■ Text passage
_ _ _ _

“Can you give me a hand?”

Being blind, I often request assistance when crossing busy roads. A couple of days ago I stood at a busy crossing in London’s Victoria Street. When a gentleman approached I asked “can you give me a hand please?” When he answered in the affirmative I thanked him and took hold of his arm just above the elbow.
“That’s my elbow”, he said offering me his hand. I explained that it was, in fact his arm I required and we crossed the road together.

During our short transit across the road and into Victoria station, my companion mentioned that he was from Norway. His command of English was excellent. However the misunderstanding which arose when I requested “a hand” made me realise how those brought up in a country/familiar with it’s culture use expressions, on a regular basis without considering whether they will be understood by the person with whom they are communicating.
As many of you will be aware, “To give a hand” has 2 meanings:
1. To provide assistance and
2. To applaud/clap a person/group of people.
There are doubtless many other expressions which I use on a daily basis without giving any thought as to whether my meaning will be correctly interpreted. In future I shall try to remember to ask “can you help me cross the road please?” which is a wholly unambiguous request.

I would be interested to here from my readers (both here in the UK and abroad) regarding their experiences of using commonly employed expressions and being misunderstood.


11 thoughts on ““Can you give me a hand?”

  1. Victoria Zigler (@VictoriaZigler)

    It doesn’t happen quite so often now, but there were a lot of situations similar to this between me and Kelly when we first got together. Things like him wondering why I would want cheese on my chips (me meaning fries, him thinking I meant what we call crisps and he knew as potato chips).

  2. Aishwarya

    I am Indian and English is my first language. I often use expressions and phrases without actually thinking what they mean literally and when I speak with people who struggle with English, I am often mistaken because they take literal meanings of what I say! And in my head I’m a big grammar nazi as well!!! 😮 so I constantly get distracted by wrong usages etc.

_ _ _ _

■ Collected material
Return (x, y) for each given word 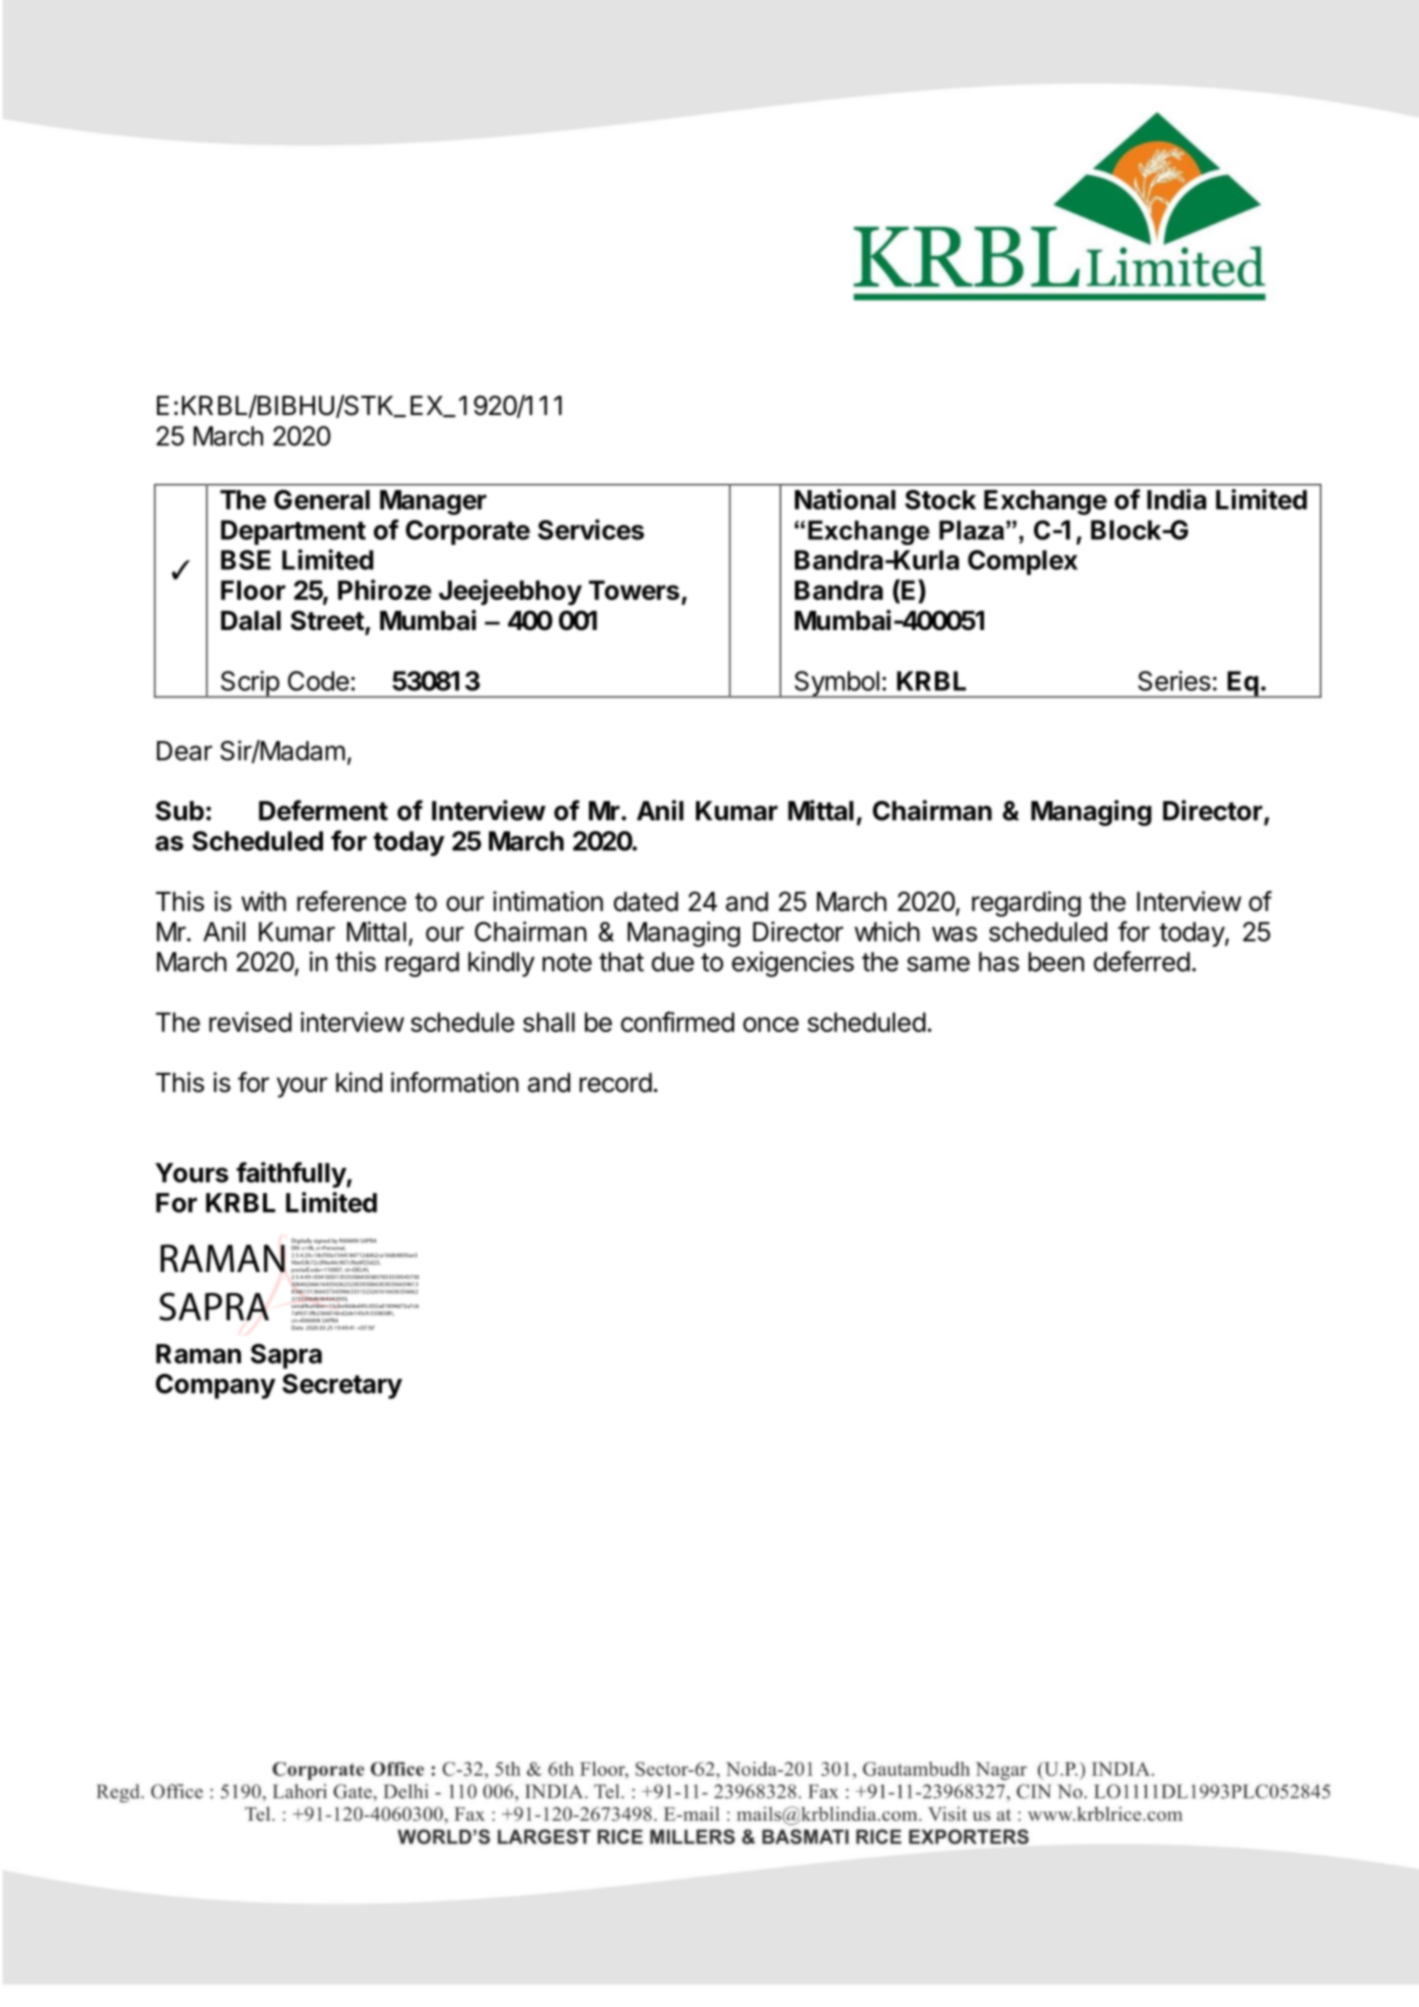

_ _ _ _

■ Work instructions
• a. Summarize the blog post about asking for a hand in two sentences.
• b. Please continue the blog post about asking for a hand from where it stops.

■ Responses for each task
• a. At a busy London crossing, a blind writer asked a man from Norway to "give me a hand," and he offered his hand until the writer explained that his arm was needed to cross the road. The mix-up made the writer realize that people use familiar expressions without considering whether others will understand them, so the writer plans to ask plainly for help crossing the road and invites readers to share similar experiences.

• b.
    One of the blogs I greatly enjoy reading is Niall’s blog called English Language Thoughts (https://englishlanguagethoughts.com/) where he discusses usage and phrasing…I am sure you will like it too 🙂

    1. drewdog2060drewdog2060 Post author

      Many thanks for your comment. I see that I am not alone in using phrases without thinking about whether others will grasp their meaning. I must confess to being human and making grammatical mistakes from time to time although (as a poet) I can always claim that they are not errors but are, in fact done for poetic effect …! Thanks for the blog recommendation, which I shall check out.

  3. robbiesinspiration

    I can see how someone who is not English first language could misunderstand what you said. I live in Africa and there are many languages and cultures. Common English phrases are often misunderstood here as are figures of speech like onomatopoeia, similes and personification.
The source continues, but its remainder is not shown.